Amazon to Pay No Taxes for 2018

Management savvy, not the Trump tax law, is the primary reason the tech giant expects an IRS refund despite bringing in nearly $10 billion in profits.

Amazon.com Inc. does not plan to pay the IRS anything this tax season. Yet that’s mostly not because of President Donald Trump’s tax overhaul. The world’s largest retailer simply took advantage of long-standing, low-profile tax deductions. It paid employees in stock, built new warehouses, and tapped tax breaks from when the company wasn’t profitable.

Amazon’s projected $129 million refund highlights how companies can harness the complexities of the U.S. tax code for their own benefit. As a tech company with highly appreciated stock that also relies on brick-and-mortar fulfillment centers and shipping hubs, Amazon is uniquely situated to use the full range of preferences baked into the tax laws.

And it wasn’t an unusual bumper year in 2018 that led to Amazon’s $0 tax bill. It didn’t pay any federal tax in 2017, either.

That sweet situation feeds into public annoyance that a company with more than $232 billion in revenue and led by the world’s richest man—Jeff Bezos—doesn’t pay more in taxes. That annoyance boiled over in New York earlier this month when Amazon, which had been offered as much as $3 billion in tax incentives to build a second headquarters in Queens, dropped the plan amid fierce opposition from local politicians and community activists.

“I get the frustration out there, but it’s not like they’re doing anything illegal,” Brian Yarbrough, a senior equities analyst at Edward Jones, says. “It’s how the tax law works.”

Despite having hundreds of billions in revenue, the company booked only about $9.4 billion in profit in 2018, creating a significantly smaller base on which taxes and offsetting credits and deductions are applied. The company says it pays all required federal, state, and international taxes.

“Corporate tax is based on profits, not revenues, and our profits remain modest, given retail is a highly competitive, low-margin business,” Amazon said in a statement, adding that it’s continuing to invest in its operations.

Amazon gets both the benefits usually used by technology companies—deductions for paying employees in stock—and the writeoffs for companies that rely heavily on building physical infrastructure.
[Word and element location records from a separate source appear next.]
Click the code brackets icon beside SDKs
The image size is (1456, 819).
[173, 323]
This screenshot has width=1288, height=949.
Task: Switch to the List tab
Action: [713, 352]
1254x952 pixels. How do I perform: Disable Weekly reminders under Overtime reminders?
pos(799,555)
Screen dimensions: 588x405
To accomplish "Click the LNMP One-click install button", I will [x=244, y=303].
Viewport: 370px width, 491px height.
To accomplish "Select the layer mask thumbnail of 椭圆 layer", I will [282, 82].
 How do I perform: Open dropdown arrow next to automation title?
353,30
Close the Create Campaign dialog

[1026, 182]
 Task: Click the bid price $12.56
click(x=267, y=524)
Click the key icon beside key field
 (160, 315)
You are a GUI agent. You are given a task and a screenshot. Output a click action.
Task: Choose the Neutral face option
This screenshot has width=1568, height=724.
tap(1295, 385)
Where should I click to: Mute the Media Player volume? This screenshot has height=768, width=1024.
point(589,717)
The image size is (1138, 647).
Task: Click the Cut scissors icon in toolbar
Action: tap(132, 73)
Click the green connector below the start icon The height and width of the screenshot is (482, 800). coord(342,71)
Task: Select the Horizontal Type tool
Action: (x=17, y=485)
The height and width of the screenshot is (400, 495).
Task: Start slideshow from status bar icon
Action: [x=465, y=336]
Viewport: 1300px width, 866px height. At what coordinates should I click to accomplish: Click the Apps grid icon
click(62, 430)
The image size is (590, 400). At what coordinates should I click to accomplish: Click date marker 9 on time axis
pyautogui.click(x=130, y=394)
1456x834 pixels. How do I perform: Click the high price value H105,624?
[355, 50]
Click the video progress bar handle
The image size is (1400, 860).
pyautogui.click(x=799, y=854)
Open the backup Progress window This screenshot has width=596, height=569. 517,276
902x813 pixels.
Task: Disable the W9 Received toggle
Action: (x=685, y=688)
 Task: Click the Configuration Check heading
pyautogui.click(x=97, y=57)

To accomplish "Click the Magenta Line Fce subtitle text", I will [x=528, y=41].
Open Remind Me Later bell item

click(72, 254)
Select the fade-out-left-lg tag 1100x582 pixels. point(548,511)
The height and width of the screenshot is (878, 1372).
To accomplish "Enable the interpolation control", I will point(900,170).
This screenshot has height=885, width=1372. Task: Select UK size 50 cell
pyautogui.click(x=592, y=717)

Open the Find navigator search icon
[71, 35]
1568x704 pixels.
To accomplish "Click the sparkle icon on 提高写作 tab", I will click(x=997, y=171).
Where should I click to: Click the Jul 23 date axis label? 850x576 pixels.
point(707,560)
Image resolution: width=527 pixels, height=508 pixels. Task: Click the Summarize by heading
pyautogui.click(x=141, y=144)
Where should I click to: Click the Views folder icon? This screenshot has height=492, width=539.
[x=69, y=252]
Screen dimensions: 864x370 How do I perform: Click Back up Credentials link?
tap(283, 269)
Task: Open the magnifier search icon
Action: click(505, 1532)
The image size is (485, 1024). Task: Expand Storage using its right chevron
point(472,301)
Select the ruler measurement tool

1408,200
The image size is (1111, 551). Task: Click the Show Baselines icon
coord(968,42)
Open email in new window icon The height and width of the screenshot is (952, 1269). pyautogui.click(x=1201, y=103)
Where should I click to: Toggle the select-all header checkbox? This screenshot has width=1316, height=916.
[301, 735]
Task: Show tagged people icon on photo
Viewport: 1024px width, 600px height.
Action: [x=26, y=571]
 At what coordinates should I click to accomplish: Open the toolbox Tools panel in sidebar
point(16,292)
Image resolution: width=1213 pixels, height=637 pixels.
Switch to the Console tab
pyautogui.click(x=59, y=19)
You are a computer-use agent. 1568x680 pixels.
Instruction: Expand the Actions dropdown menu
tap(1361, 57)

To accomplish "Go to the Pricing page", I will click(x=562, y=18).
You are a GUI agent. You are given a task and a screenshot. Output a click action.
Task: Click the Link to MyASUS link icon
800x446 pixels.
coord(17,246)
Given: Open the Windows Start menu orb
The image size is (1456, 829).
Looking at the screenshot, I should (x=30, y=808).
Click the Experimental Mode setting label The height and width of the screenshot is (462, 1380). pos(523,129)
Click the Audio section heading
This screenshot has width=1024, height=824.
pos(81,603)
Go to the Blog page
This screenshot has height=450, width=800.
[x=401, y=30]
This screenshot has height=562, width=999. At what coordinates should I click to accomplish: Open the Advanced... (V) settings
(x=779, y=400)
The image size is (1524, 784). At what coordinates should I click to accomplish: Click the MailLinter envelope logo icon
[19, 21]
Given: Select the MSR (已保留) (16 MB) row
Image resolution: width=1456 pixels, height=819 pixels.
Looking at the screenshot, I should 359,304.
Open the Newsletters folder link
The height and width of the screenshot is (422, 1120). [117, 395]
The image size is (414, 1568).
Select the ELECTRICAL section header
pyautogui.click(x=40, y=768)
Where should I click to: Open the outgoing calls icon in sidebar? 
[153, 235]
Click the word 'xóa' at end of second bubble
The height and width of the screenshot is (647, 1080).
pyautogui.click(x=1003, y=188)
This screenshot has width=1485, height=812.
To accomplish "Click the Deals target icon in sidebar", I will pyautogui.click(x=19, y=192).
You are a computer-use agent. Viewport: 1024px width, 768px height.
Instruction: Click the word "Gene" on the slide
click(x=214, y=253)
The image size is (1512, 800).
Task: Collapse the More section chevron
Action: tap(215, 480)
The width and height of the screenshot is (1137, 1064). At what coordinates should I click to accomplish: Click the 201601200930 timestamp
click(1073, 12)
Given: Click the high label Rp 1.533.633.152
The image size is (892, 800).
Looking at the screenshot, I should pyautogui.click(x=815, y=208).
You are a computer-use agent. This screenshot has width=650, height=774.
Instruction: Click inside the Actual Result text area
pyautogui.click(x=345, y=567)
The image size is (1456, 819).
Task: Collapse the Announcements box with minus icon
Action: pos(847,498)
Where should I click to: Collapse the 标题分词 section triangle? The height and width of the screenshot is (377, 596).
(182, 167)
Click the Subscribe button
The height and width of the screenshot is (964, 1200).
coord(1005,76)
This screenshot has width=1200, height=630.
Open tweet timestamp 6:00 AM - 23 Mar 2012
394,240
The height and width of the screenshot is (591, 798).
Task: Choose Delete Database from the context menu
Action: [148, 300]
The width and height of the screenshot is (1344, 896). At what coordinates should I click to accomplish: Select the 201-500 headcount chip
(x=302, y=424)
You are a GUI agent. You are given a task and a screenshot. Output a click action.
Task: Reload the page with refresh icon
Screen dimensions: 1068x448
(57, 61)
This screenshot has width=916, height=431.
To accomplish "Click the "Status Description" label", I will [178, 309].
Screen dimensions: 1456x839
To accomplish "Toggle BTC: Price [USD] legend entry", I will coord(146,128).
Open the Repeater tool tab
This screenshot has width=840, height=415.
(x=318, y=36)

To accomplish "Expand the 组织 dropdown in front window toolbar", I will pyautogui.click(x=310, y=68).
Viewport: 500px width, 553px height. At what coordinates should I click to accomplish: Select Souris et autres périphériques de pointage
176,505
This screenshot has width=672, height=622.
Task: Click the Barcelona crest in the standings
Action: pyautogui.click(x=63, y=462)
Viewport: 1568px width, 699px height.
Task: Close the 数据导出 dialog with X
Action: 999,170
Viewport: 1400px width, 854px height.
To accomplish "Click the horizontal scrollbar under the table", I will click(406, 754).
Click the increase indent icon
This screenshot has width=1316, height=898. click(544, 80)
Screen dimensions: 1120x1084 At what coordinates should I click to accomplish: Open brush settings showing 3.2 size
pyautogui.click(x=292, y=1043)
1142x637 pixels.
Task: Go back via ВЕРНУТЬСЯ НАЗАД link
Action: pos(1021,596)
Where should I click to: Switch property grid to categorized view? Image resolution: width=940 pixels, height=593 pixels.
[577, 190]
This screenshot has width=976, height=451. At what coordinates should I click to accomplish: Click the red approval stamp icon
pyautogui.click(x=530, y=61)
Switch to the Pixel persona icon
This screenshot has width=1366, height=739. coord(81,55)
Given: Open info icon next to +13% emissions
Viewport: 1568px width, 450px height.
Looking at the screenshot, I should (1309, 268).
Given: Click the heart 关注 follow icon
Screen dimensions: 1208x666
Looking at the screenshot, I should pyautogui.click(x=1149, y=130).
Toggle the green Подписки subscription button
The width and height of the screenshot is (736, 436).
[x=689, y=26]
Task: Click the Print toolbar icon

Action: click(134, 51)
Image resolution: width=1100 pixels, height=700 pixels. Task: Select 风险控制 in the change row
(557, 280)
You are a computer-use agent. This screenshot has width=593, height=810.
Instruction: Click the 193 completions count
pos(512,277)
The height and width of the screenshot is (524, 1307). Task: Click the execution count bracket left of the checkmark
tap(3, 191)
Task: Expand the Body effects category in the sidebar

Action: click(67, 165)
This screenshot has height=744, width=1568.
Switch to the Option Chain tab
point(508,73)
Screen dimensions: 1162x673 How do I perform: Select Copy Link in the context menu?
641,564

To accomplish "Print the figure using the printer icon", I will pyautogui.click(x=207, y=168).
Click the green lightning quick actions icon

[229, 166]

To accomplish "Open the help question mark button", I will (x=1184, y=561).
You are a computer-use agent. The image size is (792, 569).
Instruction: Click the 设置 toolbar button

The research and development credit—designed to encourage innovation in the United States—also amounts to a tax break of up to $419 million for Amazon. Add in hundreds of millions of dollars in losses that the company still has on its books, held over from years before it turned a profit, and it can whittle its U.S. corporate tax liability down to zero.

These tax reductions are largely unrelated to the overhaul that Congress passed and Trump signed in 2017. Amazon benefited from the lower corporate rate of 21 percent, down from 35 percent, and expanded writeoffs for capital investments. Yet some of the biggest tax minimizers—deductions for employee stock options and research and development—are long-standing fixtures to the code that didn’t change under the new tax law.

One of the biggest factors changing Amazon’s financial filings isn’t a substantive change at all. A deduction for stock-based compensation, totaling nearly $1.1 billion in 2018, is now more prominently displayed in regulatory filings thanks to an accounting rule change.

“The tax law didn’t change one iota,” Robert Willens, a tax consultant based in New York, says. “It’s all a matter of presentation.”

In the end, the U.S. government is better off because Amazon employees end up paying more in tax than the company can write off. Companies take that deduction off their profits taxed at a 21 percent rate. Employees must pay tax on the income they receive from those shares at rates that top out at 37 percent.

The fact that Amazon can legally reduce its tax bill to nothing calls into question the effectiveness of the code, says Matthew Gardner, a senior fellow at the Institute of Taxation and Economic Policy. While the tax breaks Amazon is utilizing have the backing of Congress, and were implemented for some social or economic policy goal, they might be encouraging corporate action that would happen anyway, he says.

Other profitable companies, including Netflix Inc., General Motors Co., and Prudential Financial Inc., also use tax breaks to completely offset their tax bill, Gardner says.

Netflix spokesman Richard Siklos said the subscription streaming service’s taxes have been reduced in years past by standard tax breaks and that the company anticipates its tax rate to be higher in 2019. Prudential said in a statement that it prepaid some of its taxes and follows all tax requirements. GM did not respond to a request to comment.

“If you want to be mad, be mad the people who wrote the tax code,” Yarbrough says.